BELAS MEMÓRIAS: De volta à faina 

“O que é bom dura pouco”, diz um ditado popular que ilustra quão efémeras são as coisas prazerosas, de entre elas a felicidade e as férias.

Esses momentos, os bons são, sem sombra de dúvidas, de uma efemeridade tal e explico: quando me despedi aqui, neste espaço, disse um até já irónico, porque tinha pela frente uns trinta e poucos dias de licença disciplinar, que aos olhos dos outros podiam ser muitos. Aqueles dias, à primeira, pareciam bastantes para um até já – Mas, num ápice, voaram de tal maneira que nem os  senti, na prática, como desejava antes de os desfrutar.

Mas foram dias com um sabor a agridoce. O pouco de bom foi volátil na reacção com os fenómenos da natureza.

Foi triste ver e sentir que a padaria que fica à mão de semear, lá nos meus aposentos, se tornou distante, pois para alcançá-la e adquirir o pão de cada dia, era preciso um exercício mental, físico e uma dose de criatividade para enfrentar as poças de água que inundavam todas as ruas e parte de algumas residências.

Foi igualmente triste ver a terra que me viu nascer aos escombros, a remar para um restart que estava a ser constantemente ameaçado e votado ao adiamento. É que as ruas da pacata cidade de Xai-Xai e arredores estavam às “fatias” e onde não sobrava água estava um amontoado de pedregulhos, denunciando a existência de uma via outrora asfaltada.

Antes de lá chegar, tinha que enfrentar os solavancos da EN1 lá para as bandas do Incoluane, que remetiam os automobilistas a um túnel, quando, na  verdade, estavam as valetas criadas pelas inundações de Janeiro.

Tristemente, testemunhei a nova vida de muitas famílias que, com a repetição destes eventos climáticos extremos, desenvolveram uma resiliência tal, a de viver e se adaptar a meios distintos, como terra e água.

Isso acontecia ao longo da via alternativa à EN1, que liga a zona baixa à alta da cidade de Xai-Xai. Exemplo de resiliência foi também o que se podia testemunhar na Igreja São João Baptista, um lugar emblemático nesta urbe, que vem resistindo às avassaladoras cheias que há registo na história desta cidade.

Depois de ter ficado alagada, com parte de infra-estruturas como o muro de vedação derrubado pela fúria das águas, a vida, no seu interior, já tinha começado, com os crentes a evocar o altíssimo, mesmo com a chuva a cair lá de fora, ao mesmo tempo que recebiam sucessivos alertas do INGD, fazendo vibrar os telefones quer dos bolsos, quer das carteiras, anunciando a segunda vaga das cheias.

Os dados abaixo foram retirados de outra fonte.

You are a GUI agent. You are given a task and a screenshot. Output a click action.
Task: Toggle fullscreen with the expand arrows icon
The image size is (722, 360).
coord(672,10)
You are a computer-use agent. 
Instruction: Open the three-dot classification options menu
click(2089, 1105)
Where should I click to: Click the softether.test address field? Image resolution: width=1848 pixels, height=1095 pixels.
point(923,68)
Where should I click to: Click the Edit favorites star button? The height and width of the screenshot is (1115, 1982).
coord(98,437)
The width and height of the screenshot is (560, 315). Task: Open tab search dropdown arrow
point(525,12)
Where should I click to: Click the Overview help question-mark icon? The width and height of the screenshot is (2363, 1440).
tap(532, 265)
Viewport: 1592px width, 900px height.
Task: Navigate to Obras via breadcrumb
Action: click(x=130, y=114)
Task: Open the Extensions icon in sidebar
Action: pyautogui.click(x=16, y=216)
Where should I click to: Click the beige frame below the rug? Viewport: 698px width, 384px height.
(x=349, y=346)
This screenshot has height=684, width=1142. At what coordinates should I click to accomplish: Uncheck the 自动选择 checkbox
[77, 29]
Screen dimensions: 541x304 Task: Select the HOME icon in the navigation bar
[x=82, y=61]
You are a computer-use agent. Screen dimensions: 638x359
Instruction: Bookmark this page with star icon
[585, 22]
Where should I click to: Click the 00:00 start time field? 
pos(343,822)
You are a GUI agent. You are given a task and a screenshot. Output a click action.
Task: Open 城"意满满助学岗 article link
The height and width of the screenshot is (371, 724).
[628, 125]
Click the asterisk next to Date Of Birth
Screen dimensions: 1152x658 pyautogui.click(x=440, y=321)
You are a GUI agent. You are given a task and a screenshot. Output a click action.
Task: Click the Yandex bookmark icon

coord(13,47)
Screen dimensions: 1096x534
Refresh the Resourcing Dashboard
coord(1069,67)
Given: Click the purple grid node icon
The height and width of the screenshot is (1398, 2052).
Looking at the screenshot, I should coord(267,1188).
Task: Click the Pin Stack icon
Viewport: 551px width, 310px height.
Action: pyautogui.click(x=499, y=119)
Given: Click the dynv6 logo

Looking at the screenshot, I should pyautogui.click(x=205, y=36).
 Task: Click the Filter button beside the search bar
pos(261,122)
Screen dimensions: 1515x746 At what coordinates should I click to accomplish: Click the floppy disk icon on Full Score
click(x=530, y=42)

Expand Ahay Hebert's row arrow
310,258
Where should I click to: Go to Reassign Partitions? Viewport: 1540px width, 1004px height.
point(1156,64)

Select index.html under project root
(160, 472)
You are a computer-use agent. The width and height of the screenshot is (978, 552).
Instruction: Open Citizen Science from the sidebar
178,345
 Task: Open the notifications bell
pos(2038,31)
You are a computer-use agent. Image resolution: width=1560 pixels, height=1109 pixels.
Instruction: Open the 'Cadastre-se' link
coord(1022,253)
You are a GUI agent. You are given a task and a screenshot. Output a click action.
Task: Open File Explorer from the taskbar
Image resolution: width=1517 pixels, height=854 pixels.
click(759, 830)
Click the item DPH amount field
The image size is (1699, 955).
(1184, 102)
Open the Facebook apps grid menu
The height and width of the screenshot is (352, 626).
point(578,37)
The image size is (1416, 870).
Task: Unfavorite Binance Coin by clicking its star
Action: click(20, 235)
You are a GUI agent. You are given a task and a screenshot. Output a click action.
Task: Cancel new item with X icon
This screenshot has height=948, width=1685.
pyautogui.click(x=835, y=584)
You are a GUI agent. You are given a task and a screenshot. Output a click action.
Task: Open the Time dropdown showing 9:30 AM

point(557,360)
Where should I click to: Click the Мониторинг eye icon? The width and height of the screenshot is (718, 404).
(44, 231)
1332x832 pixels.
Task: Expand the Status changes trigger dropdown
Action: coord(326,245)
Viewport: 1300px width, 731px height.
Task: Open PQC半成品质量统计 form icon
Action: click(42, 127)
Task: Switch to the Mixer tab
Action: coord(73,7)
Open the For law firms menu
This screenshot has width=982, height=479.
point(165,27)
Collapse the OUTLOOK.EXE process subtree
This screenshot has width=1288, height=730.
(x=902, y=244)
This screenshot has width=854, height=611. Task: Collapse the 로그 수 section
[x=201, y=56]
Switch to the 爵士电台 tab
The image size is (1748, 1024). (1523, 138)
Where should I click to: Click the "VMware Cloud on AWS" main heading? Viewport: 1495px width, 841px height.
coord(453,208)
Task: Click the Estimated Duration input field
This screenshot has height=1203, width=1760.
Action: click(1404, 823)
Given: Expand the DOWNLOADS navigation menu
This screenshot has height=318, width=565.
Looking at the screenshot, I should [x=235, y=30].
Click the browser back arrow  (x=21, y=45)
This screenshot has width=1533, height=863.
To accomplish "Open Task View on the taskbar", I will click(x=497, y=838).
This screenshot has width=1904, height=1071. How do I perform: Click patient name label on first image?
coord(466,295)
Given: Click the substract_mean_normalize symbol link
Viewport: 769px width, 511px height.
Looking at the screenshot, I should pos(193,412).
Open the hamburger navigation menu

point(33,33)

A parte alta de Xai-Xai, que em tempos era o porto seguro para a população ribeirinha e não só, está abraços com a erosão, que se vai acentuando, fazendo pensar que o mundo está mesmo a conspirar contra as criaturas.

Foi bom rever a cidade, mas com alguma dor no coração, olhando para homens e mulheres a dar o máximo de si, nos mercados locais, desafiando cada nuvem que seguidamente se traduzia em chuva, transformando o seu local de actividade em pântano, de forma reiterada ao longo do dia.

É que a chuva dava trégua de horas mas, sem piedade, voltava a cair com uma intensidade tal, como se de alguém que exibia a sua superioridade se tratasse, perante um ser impávido.

Queira a mãe natureza absolver os pecados dos seus filhos que têm sido indicados como os causadores do seu próprio sofrimento, por destruírem o meio ambiente, quer cá, quer pelo mundo fora.

Queira também poupar os que estão a ser vítimas da acção dos grandes poluidores deste planeta, de modo a se desconstruir a ideia de que o mundo palmilha para o seu fim.